Ella negó con la cabeza, al tiempo que un gemido sonoro se le salía por la boca, cargado de frustración y vergüenza. Lisandro caviló si debía detenerla, porque le partía a la mitad el cuerpo solo ver que estaba así de mal por confesarse, pero en serio quería saber, quería compartir la oscuridad de ese pasado, porque lo sentía suyo aunque se negara, aunque los años se acumularan y ellos aparentaran ser ajenos...

—No —le espetó Catalina. Lo miró otra vez, colocó las yemas de sus dedos en el mentón para acariciarlo, para permitirse algo que no debía—, no podía.

—¿Por qué?

—Porque la estúpida soy yo, no tú —farfulló ella—, en la fiesta de recibimiento de Aníbal y César, cuando se graduaron... Pasó algo que molestó mucho a mi hermano, me hizo regresar a tirones a la casa, pero a medio camino... —La vio desviar la vista hacia un lado, con la mirada perdida en el piso, como si intentara reconocer los vestigios de su memoria—, sucedió. ¿Qué clase de persona soy, Lis?

—Es que no entiendo, Cati. —Lisandro no recordaba del todo a César, porque habían perdido el contacto luego de la última vez que ellos habían estado en Púrpura—. ¿Un accidente...?

—Después de esto, lo dejamos —añadió Catalina, señalándolo con el dedo índice. Lisandro apretó la quijada, se le tensaron los músculos de la boca y la mandíbula, pero asintió—. César me vio con alguien... Alguien que no eras tú.
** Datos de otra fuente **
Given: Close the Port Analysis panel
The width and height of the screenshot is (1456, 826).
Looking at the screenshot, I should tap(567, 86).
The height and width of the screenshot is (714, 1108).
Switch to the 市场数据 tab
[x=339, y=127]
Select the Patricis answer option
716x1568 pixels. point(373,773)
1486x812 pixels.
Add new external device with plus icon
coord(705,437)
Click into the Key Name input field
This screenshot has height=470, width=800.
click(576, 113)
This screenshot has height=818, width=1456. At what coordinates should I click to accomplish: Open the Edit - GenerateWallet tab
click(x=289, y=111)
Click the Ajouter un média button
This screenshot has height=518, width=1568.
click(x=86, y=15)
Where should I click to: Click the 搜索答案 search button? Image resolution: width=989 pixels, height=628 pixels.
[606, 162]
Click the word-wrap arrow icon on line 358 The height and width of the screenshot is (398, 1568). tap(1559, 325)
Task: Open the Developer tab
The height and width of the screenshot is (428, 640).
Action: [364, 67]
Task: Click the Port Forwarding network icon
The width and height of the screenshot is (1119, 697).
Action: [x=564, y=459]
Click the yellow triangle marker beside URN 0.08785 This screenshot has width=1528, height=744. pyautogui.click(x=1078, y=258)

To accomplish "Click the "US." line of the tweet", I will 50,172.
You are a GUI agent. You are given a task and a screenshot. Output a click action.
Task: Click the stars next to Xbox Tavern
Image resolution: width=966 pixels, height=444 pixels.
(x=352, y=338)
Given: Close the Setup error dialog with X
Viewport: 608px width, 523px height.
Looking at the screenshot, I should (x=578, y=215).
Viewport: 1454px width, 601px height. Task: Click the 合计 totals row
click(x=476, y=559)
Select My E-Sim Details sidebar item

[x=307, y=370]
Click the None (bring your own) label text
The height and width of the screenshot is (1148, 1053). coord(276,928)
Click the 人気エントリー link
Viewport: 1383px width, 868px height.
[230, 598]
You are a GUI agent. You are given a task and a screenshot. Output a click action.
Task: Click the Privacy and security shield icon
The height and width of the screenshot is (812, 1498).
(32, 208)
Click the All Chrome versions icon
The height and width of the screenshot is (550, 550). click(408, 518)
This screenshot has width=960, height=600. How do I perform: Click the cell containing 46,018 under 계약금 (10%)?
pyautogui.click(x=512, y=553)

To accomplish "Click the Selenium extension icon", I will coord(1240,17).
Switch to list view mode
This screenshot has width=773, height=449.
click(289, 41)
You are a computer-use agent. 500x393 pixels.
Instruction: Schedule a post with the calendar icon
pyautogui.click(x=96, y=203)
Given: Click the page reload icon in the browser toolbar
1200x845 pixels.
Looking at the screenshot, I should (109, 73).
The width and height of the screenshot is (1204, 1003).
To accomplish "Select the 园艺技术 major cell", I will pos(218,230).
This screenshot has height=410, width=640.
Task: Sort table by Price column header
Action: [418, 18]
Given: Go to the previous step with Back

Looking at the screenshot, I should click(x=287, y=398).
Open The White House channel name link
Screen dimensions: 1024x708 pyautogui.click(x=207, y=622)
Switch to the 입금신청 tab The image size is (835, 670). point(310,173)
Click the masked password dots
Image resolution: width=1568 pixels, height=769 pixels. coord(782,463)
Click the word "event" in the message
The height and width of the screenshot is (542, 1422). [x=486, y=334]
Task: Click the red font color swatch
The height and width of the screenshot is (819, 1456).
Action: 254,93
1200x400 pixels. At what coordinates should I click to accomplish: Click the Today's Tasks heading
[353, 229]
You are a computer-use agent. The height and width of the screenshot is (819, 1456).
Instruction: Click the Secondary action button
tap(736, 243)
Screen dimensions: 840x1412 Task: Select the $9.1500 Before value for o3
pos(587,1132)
Se enojó, condujo hacia la casa. Estábamos peleando y yo... —se interrumpió al sollozar, más alto que antes—, mi hermano se quedó sin vista por mi culpa. Dormí con alguien ese día por primera vez... ¿Ahora lo entiendes?

No. Lo cierto era que no entendía. Se le llenaron los ojos de lágrimas y recordó cómo, en aquel verano cuando ella no había vuelto, supuso que un simple «no» hubiera bastado. Descubrió que esa era otra de las mentiras que se habían dicho para intentar olvidarla. Se creyó más imbécil que nunca y la voz de Rita Rocca se fundió con sus ilusiones, con los sueños que su abuelo le había pedido defender.

Estuvo más al tanto que nunca del lugar que siempre había jugado en la vida de Cati. Las expectativas se convertían en un pensamiento exiguo; imbuido por la lejanía de sus metas, por la imagen hecha trizas de «ella» con «otro» justo cuando pensaba que era pura y frágil; y se vio a sí mismo sin nadie, amando a una mujer que le rompía los esquemas todo el tiempo. Una mujer que nunca había sido sincera con él y que se empeñaba en formar parte de su vida.

Se metió las manos en los bolsillos de la sudadera, antes de decir—: Hay que dejarlo ya. Gracias por contarme, Catalina. Lamento lo de César. Lo lamento por él.